Scott D. Rudlosky
began working as a Physical Scientist with the Satellite Climate Studies
Branch during December 2011, and is co-located with the Cooperative
Institute for Climate and Satellites (CICS) in College Park, Maryland.
He originally joined CICS as a Research Associate in January 2011
following completion of his M.S. (2007) and Ph.D. (2010) in Meteorology
at Florida State University. He obtained his B.S. (2004) in Geography
with a specialization in Atmospheric Science from Ohio State University.

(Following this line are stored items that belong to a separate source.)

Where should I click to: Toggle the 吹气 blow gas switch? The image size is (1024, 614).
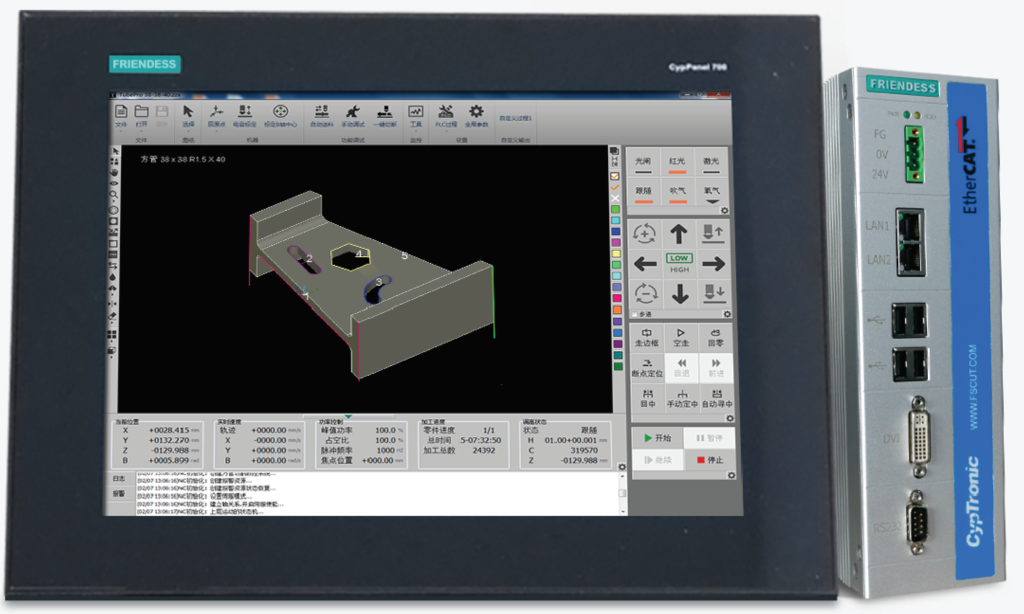(677, 192)
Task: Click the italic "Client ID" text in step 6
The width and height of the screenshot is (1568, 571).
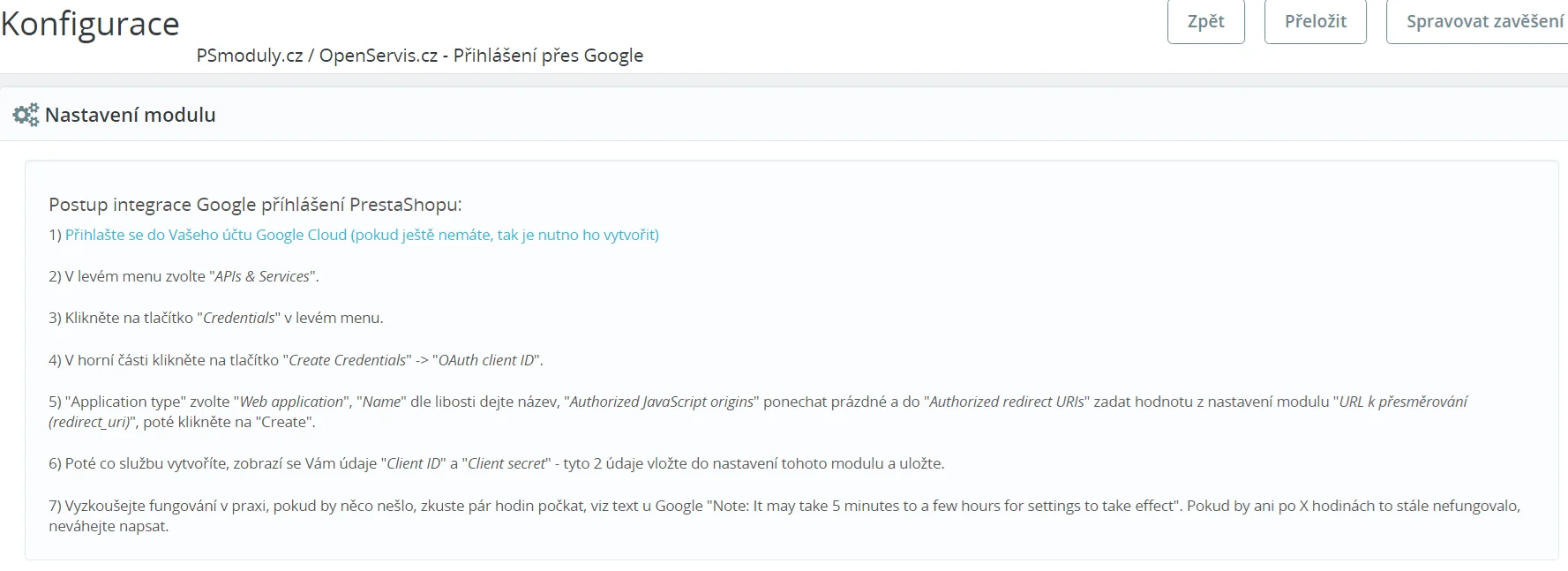Action: (414, 463)
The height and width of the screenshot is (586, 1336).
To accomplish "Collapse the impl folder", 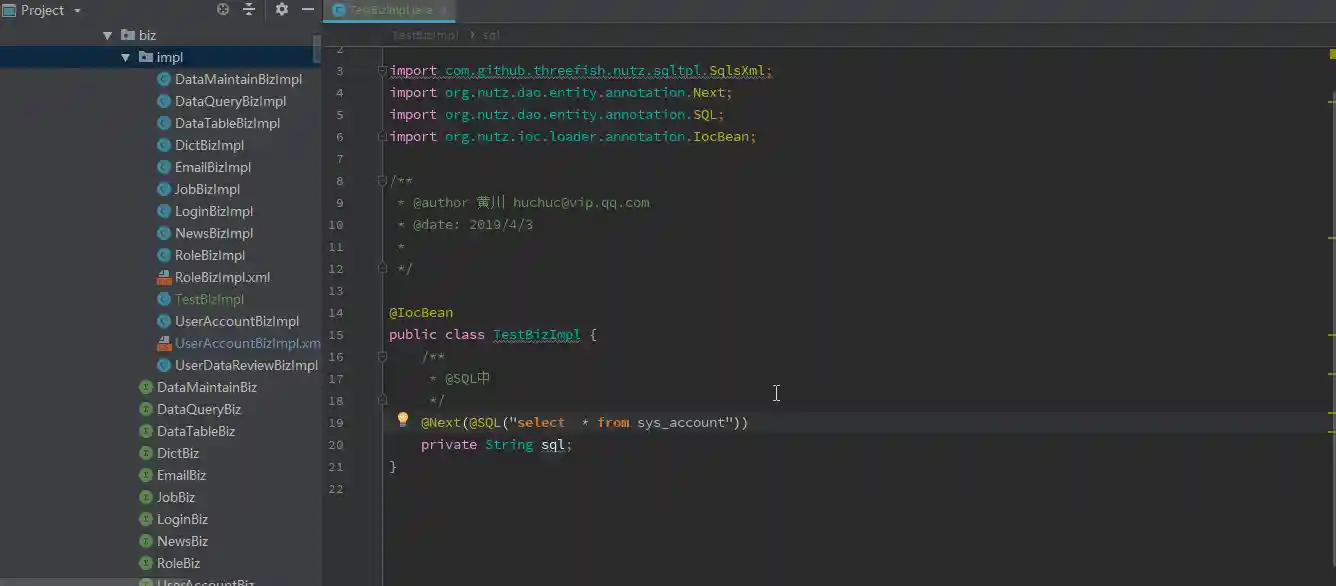I will [x=124, y=57].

Scott's earliest research examined the characteristics and distributions
of positive cloud-to-ground (+CG) lightning in Florida, since +CG
flashes often are associated with enhanced structural damage and more
frequent wildfire ignitions. This early research, and an upgrade to the
National Lightning Detection Network (NLDN), motivated him to compile
cloud-to-ground (CG) lightning climatologies for the contiguous U.S. and
the state of Florida. More recently, Scott's research expanded to
include analysis of intra-cloud (IC) lightning and severe weather in the
Mid-Atlantic Region. He uses the Warning Decision Support System -
Integrated Information (WDSS-II) software to combine radar, model-
derived, cloud-to-ground lightning, and intra-cloud lightning data to
examine relationships between lightning and radar parameters in severe
and non-severe storms.
Scott continues to serve as a member of the GOES-R Risk Reduction Team
that develops algorithms and datasets to better understand future
operational applications of total lightning datasets that will be
provided by the Geostationary Lightning Mapper (GLM) aboard the upcoming
GOES-R satellite. This research focuses on the evaluation of ground-
based lightning detection networks relative to satellite observations,
and the development and evaluation of operational lightning products. As
a member of the SCSB, Scott's focus is broadening to include microwave
precipitation observations and the detection of wildfires from space.